If evidence were needed for the importance of greater accountability of our police, we got it on Wednesday. News that police attempted to smear the victims of the Hillsborough disaster to divert attention from their own failings is both shocking and frightening.

Shocking, because the people charged with upholding the law have systematically perverted it. Frightening, because if we cannot trust our the people paid to protect us, what chance do we have of trusting anyone else – our neighbour, the new family in the next door street, strangers on the train?

Police and Crime Commissioners would not have prevented the Hillsborough disaster. They may not even have prevented the attempted cover up, though they would have made it much harder for the professional force to close ranks.

But, Commissioners would have provided an elected and publicly accountable figure for families to hold responsible. They would have been spared the torment of 23 years of banging their heads against bureaucratic walls. If the Commissioner had not addressed the families’ concerns they would have faced their wrath at the ballot box.

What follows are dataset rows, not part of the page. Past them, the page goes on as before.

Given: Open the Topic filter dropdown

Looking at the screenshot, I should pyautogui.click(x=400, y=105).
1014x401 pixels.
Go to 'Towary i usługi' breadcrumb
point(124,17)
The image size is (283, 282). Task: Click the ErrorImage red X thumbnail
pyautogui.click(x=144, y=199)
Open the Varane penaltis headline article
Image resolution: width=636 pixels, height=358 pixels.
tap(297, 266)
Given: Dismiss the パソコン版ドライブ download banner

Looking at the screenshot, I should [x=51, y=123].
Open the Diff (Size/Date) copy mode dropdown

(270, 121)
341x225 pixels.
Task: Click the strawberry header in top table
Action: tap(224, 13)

When we get them, in November, Police and Crime Commissioners will answer for the conduct of their forces. They will hold responsibility for ensuring complaints are dealt with fairly and, crucially, that the results are communicated clearly.

Standards of discipline, integrity and professional behaviour start at the top. They are reflected in dress, manners and bearing – unfashionable though it may sound. Police and Crime Commissioners, if they are doing their job, should support Chief Constables in upholding, even raising, the professional standards of their forces.

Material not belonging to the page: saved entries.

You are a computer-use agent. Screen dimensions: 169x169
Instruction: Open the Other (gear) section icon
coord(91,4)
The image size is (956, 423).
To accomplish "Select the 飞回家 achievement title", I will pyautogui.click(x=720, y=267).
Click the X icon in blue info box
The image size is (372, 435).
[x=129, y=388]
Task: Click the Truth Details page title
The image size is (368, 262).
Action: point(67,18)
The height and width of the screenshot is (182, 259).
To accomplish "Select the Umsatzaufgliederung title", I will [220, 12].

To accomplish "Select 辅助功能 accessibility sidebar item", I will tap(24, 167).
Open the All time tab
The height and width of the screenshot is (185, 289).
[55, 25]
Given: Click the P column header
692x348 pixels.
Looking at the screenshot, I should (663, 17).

Police forces may find the degree of openness and publicity required uncomfortable at first. They have moved on from the 1990s. They are already more professional and accountable.

But, without public trust policing becomes little more than a half-hearted occupation of resentful communities by people in uniforms. Consent has been central to British policing since 1829.

After the London Riots, the Tomlinson case, Jean Charles de Menezes and now Hillsborough, restoring the trust necessary for that consent will take boldness and a leap of faith on the part of police forces and their newly elected PCCs across the county.